** Opening Task material block **
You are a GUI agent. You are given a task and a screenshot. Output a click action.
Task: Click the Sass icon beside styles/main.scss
** Closing Task material block **
** Opening Task material block **
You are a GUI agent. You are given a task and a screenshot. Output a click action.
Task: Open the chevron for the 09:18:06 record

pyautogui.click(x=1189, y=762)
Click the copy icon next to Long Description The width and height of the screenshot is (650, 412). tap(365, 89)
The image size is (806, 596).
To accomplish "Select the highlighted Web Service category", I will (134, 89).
** Closing Task material block **
** Opening Task material block **
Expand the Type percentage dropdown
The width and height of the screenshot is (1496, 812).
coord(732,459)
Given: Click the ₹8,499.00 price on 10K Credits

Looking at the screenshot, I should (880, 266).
** Closing Task material block **
* Your assignment: Copy every line where the word "icon" is present in the entries above.

* Result for this exercise:
Task: Click the Sass icon beside styles/main.scss
Click the copy icon next to Long Description The width and height of the screenshot is (650, 412). tap(365, 89)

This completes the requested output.